『密偵』ジョセフ・コンラッド(著) 2018
11/21
水曜日

原書は、The Secret Agent, Joseph Conradl(1907)。コンラッド初読。情景描写と心理表現が一級品ではないだろうか。ビロードのように手触りよく、刃物のように切れ味鋭くと表裏一体、光と陰の両面をデュアルに兼ね備えている。ストーリーは不思議な奇跡を描きつつ、終局は権力者は生き残るという図式。幾ばくかの終焉の後味の悪さが滓として貯まる。登場人物は多くはないが、警部補、警視監が人情的な側面を垣間見せ、僕はこの両人が本書にいい出汁として隠し味として魅力溢れるものにしていると印象を抱いた。

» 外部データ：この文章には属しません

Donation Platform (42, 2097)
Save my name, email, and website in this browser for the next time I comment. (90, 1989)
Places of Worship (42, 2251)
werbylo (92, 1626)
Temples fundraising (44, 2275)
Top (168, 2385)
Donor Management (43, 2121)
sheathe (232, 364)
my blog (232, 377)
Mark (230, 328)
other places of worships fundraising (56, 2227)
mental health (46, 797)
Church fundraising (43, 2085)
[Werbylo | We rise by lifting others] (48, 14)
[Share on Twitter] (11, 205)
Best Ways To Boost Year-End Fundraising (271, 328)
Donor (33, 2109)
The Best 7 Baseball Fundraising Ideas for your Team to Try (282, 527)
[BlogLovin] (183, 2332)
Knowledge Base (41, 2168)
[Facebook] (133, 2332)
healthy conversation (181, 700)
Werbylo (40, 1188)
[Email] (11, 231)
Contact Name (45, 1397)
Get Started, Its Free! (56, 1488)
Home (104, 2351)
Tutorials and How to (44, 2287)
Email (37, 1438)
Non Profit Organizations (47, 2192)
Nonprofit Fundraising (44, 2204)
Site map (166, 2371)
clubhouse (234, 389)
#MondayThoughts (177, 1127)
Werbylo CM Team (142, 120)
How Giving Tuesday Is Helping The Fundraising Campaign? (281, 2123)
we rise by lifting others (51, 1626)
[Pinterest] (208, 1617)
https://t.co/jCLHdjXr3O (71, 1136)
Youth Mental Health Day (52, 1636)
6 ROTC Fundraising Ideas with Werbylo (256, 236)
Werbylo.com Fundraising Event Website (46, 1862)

 (ガーディアン必読1000冊犯罪系 90作品読了/1,000冊)

登録情報
文庫: 475ページ
出版社: 岩波書店 (1990/6/18)
言語: 日本語
ISBN-10: 4003224825
ISBN-13: 978-4003224823
発売日: 1990/6/18
内容紹介
某大使館に傭われてアナーキスト・グループにまじり内情を流す密偵ヴァーロック.上司は彼にグリニッジ天文台爆破を命ずるが,事態は思惑をはずれて意外な方向に…….巨大で陰欝な都市ロンドンにうごめく孤独で卑小な人物たちのドラマを,コンラッド(1857‐1924)は皮肉たっぷりの筆致で描きだす.近年再評価の声高い傑作長篇.